Reconstruction cost $30b, and rising

The cost of the Canterbury rebuild keeps escalating, according to both official and gut-feel estimates.

The Reserve Bank yesterday put the reconstruction cost for the earthquakes at $30 billion. But that figure is still conservative, says Canterbury business leader Peter Townsend, estimating the total could be near $40b.

Townsend, the chief executive of Canterbury Employers' Chamber of Commerce, says the first couple of quarters of 2013 will see increased pressure from the quake rebuild, particularly in terms of labour shortages and building materials costs.

He was speaking after the RBNZ's release of its December Monetary Policy Statement.

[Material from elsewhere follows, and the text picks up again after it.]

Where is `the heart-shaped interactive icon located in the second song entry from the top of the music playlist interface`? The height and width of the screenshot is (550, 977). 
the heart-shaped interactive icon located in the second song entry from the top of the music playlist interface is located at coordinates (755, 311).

New central bank governor Graeme Wheeler said the cost of reconstruction was now estimated at $30b in 2011 dollars. About $5b of that was expected to occur within the bank's projection horizon which runs through to March 2015.

A RBNZ spokeswoman yesterday confirmed it was the first time the revised $30b figure had been used by the bank in a statement.

In the bank's September Monetary Policy Statement it said it assumed about $20b of assets damaged in the quakes would be repaired or replaced but added the eventual cost may be higher.

The chamber's Townsend said he had been saying the rebuild would be $30b since the time of the February 22, 2011 earthquake.

"My personal estimate is that $30b is looking conservative.

"That . . . we'll be tracking out to . . . between $30b and $40b."

RBNZ's Wheeler said the cost of building a house increased 10 per cent in the past year, with a risk that elevated construction costs in Canterbury placed upward pressure on inflation in other regions. He said that, given the region was at the start of the rebuild, there would be further pressures "in a much more extreme way next year in terms of human resource requirement and materials".

"The inflationary pressures are definitely going to come on, there's no doubt about that."

To tackle the inflation problem, those involved in the Canterbury rebuild would have to outsource or "build scale" for the rebuild outside the city and then truck or rail that in. Also those in Canterbury would need to become more productive.

"There will be a flow-on effect right across New Zealand because of this and it's already being started to be talked about," he said.

UBS New Zealand senior economist Robin Clements said the Reserve Bank's estimate of $5b being spent on the reconstruction in the period to early 2015 could be on the "light side", given a considerable amount had already been spent on infrastructure.

The bank was concerned about pressures originating from the rebuild and the spread of inflation, Clements added. "Inevitably there is going to be some spillover, it's just a question of extent."

ASB bank chief economist Nick Tuffley said the Canterbury rebuild could double construction-cost inflation to 6 per cent.